Given that it’s hunting season (are you and your dog wearing orange out in the woods?), this seems an appropriate topic to ruminate upon. A video was posted to youtube recently which documents a salamander collecting trip on state property. I was disturbed by the video, but not for the same reason as some other folks I know.
For better or worse, there are no prohibitions on collecting (read: hunting) a wide variety of native wildlife in Massachusetts; this includes most of our amphibians and reptiles, with the exception of the state-listed Endangered, Threatened, and Special Concern species. There are also some species, such as the Spotted Salamander (Ambystoma maculatum), that are on a “watch list” and can’t be possessed without a special permit from the state (listed here).

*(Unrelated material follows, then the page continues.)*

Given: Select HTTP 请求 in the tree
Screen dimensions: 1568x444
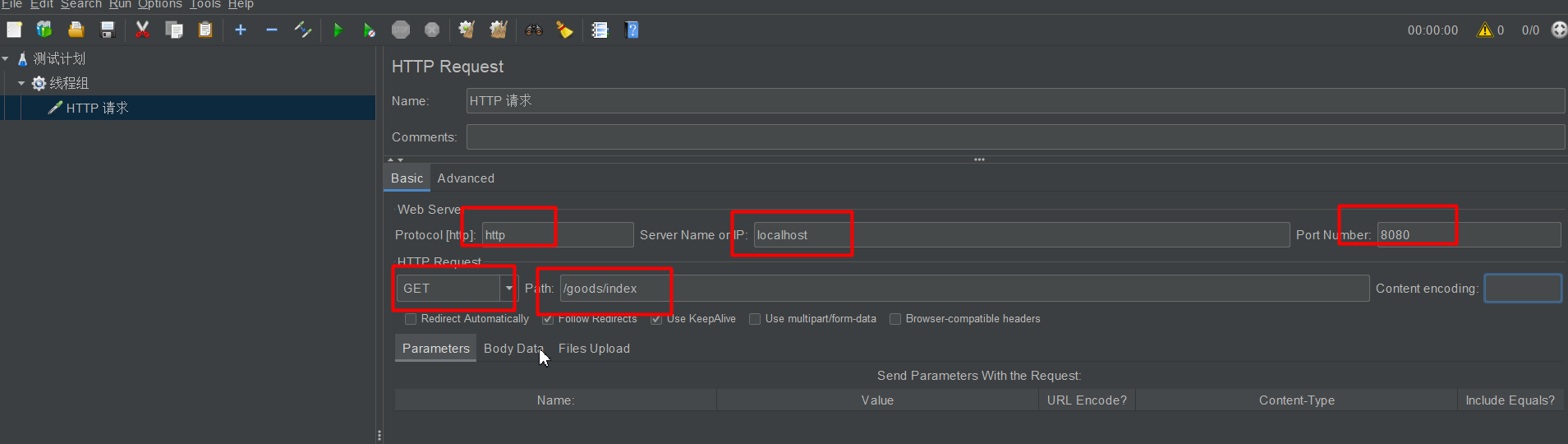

There’s an open season on everything else. There's not even a bag limit - you can possess as many as you can catch - on snappers, Green frogs and Bullfrogs.So what’s disturbing about the video this kid shot in the Blue Hills? If you watch the technique, logs and stones are flipped, cast aside, and left to roll away. Imagine a giant that comes into your village, curious about humans. It tears the roof off of your house, picks you up to poke and prod, then decides to put you back on the ground and move on. You look up and shout, “Hey, jerk! put my roof back!” but to no avail. You’re left out in the driveway with compromised shelter.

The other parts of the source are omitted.